The complaint was filed in 2011, and was one of a number of similar lawsuits filed after Dodd-Frank’s requirement for advisory votes on compensation came into effect. The plaintiff challenged the board’s compensation decisions, alleging that increased compensation in a year when the company posted a net operating loss and negative shareholder return violated the company’s pay-for-performance philosophy and rendered the company’s compensation disclosures in its proxy statement misleading. The plaintiff asserted that the negative shareholder advisory vote rebutted the presumption of business judgment surrounding the board’s compensation decisions.
In dismissing the complaint, the court found that the plaintiff “misconstrue[d] the effect of the shareholder vote” and “mischaracterize[d]” the compensation plan, holding that the plaintiff’s allegations based on the advisory vote “fail to recognize the realities of Dodd-Frank” — namely, that the Act “explicitly prohibits construing the shareholder vote as ‘overruling’ the Board’s compensation decision” or altering directors’ fiduciary duties. The court further noted that the plaintiff’s “selective” characterization of the company’s compensation philosophy as “pay for performance” excluded the other goals discussed in the company’s proxy statement.
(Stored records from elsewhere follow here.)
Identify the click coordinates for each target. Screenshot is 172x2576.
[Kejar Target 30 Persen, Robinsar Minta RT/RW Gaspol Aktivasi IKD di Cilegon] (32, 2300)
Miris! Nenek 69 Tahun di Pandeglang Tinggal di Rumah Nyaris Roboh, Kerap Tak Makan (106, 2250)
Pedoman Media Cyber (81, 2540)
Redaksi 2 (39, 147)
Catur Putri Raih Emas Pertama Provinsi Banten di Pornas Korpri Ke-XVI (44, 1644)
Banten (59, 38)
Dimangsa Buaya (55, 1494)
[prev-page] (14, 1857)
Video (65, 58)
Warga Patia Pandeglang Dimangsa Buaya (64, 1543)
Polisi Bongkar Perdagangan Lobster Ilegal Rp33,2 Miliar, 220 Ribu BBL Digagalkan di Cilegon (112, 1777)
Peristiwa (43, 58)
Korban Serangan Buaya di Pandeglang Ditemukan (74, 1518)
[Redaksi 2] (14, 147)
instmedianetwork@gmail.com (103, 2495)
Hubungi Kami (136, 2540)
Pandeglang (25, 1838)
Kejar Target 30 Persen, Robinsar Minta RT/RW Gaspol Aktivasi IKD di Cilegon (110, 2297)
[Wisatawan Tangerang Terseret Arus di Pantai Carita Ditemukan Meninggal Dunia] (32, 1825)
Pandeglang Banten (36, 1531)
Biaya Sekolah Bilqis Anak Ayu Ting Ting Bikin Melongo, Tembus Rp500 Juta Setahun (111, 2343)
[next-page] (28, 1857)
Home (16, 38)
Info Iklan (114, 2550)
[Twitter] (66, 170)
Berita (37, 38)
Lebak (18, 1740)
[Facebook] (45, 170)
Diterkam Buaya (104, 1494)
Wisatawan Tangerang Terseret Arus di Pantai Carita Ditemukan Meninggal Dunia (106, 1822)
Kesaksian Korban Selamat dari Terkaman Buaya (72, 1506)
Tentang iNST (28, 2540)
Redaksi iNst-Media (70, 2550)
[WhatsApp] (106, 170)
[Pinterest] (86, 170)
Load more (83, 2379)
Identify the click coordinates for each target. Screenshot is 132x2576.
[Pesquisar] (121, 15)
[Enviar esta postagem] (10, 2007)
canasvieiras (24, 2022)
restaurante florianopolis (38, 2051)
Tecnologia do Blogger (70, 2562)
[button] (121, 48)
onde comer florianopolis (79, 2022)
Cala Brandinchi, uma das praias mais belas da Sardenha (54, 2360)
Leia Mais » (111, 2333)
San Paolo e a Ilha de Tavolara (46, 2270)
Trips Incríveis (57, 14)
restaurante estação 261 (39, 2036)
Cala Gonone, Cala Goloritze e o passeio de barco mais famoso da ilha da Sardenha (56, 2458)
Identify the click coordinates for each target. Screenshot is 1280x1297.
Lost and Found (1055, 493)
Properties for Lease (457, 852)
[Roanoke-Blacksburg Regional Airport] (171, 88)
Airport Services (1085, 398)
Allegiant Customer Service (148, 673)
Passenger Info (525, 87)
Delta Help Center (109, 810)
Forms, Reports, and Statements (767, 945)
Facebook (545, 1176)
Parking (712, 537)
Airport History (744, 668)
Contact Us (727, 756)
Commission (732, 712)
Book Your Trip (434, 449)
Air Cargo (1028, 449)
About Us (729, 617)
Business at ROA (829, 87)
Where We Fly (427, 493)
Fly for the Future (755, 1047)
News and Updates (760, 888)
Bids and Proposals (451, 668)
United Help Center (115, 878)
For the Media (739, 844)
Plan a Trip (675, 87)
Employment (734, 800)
The Raul decision reinforces the Dodd-Frank Act’s bar on attempts to use the advisory shareholder vote to overrule directors’ business judgment on matters of executive compensation. The decision recognizes that directors should be permitted to determine appropriate compensation for executives in accordance with their company’s overall compensation philosophy — including such motivations as attracting, retaining, and incentivizing executives — without fear that they will be subject to liability should shareholders express disagreement with those judgments through an advisory say-on-pay vote.